Protecting those boundaries gave me the mental capacity to break through the notorious three-hundred-session hump. Every practitioner hits that wall where they think, "Here we go, another quarterly," and the work starts to feel repetitive. But pushing past that ceiling made me realize just how much deep science and psychology is built into these simple tools.
I started studying the source materials like an Olympic athlete preparing for a sport, hunting for tiny phrasing nuances and facilitation skills I had missed.

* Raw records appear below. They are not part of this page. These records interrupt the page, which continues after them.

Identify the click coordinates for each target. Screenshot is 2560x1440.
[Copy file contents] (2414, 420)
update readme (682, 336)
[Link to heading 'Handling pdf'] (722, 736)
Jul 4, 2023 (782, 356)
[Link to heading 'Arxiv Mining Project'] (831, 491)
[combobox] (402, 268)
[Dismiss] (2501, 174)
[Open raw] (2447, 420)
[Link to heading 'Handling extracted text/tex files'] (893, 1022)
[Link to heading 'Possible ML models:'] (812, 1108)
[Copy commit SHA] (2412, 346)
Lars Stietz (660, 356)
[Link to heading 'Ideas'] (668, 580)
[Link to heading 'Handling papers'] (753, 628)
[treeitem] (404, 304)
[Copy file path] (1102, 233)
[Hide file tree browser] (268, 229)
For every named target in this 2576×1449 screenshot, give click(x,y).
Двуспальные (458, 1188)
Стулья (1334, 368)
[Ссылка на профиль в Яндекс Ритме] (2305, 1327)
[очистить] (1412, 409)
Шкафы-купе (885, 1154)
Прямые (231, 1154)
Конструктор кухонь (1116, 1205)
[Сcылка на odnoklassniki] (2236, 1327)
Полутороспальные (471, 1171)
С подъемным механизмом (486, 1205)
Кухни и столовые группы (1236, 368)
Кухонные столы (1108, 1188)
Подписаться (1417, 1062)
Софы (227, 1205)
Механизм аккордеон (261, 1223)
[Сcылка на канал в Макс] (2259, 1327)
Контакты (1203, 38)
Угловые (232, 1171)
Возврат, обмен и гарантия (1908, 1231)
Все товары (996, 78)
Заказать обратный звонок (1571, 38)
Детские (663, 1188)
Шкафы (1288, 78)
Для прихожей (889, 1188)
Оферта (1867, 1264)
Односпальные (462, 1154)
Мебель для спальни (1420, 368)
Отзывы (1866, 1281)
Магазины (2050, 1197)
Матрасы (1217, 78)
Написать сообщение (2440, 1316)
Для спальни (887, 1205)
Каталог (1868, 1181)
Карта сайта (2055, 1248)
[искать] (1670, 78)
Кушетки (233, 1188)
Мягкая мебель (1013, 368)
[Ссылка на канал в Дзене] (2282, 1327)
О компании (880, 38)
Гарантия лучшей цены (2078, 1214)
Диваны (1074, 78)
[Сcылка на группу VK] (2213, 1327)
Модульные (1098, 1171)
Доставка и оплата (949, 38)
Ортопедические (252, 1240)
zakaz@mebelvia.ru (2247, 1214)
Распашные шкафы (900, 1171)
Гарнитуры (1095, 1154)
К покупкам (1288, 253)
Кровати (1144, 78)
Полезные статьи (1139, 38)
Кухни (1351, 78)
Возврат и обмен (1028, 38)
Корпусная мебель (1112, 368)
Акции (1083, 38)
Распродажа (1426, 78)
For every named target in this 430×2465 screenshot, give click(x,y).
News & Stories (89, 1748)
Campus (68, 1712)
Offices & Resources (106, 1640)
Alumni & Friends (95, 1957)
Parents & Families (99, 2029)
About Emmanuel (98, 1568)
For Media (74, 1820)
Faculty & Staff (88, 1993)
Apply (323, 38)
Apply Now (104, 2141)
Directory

Now that I am close to twelve hundred sessions in, I feel like I've finally entered the matrix flow: the ones and zeros where everything moves effortlessly. When a leadership team is talking, my brain doesn't go on autopilot. Instead, I can instantly see how multiple tools overlay, catch the subtle nuances they are missing, and navigate them to a high-value outcome much faster.
A plea to the community
This journey has also changed how I view our internal community. There can be a lot of sensitivity between the newer generation of operators and the older pioneers, but my passionate plea to anyone building a practice is to completely embrace raw, unfiltered feedback loops.
If we answer shortly on digital channels, it isn't out of cruelty; it's because we love this community and want to keep people from putting their hands on a hot burner. The same courage it takes to receive that feedback is the courage you'll need to model for the companies you serve.
True mastery isn't reaching session 1,200, it's being willing to fail enough times to trust something bigger than yourself.
The one thing
The system works because it works. Not because it's perfect, not because it's the only way, but because hundreds of companies have walked it, failed at it, succeeded at it, and proven over and over that when you stop rearranging the furniture, that's when transformation happens.
Your clients don't need a consultant who makes them feel good, they need a coach who gives them what they actually need. And sometimes, that looks like telling them no or walking away. That looks like entering the danger with them, not around it.
If I could go back and tell my twenty-five-year-old self one thing, it would be this: Trust the process more than you trust yourself. Not because you're not good enough, but because you're good enough to deliver something proven instead of something original.
The abundance comes after, not before.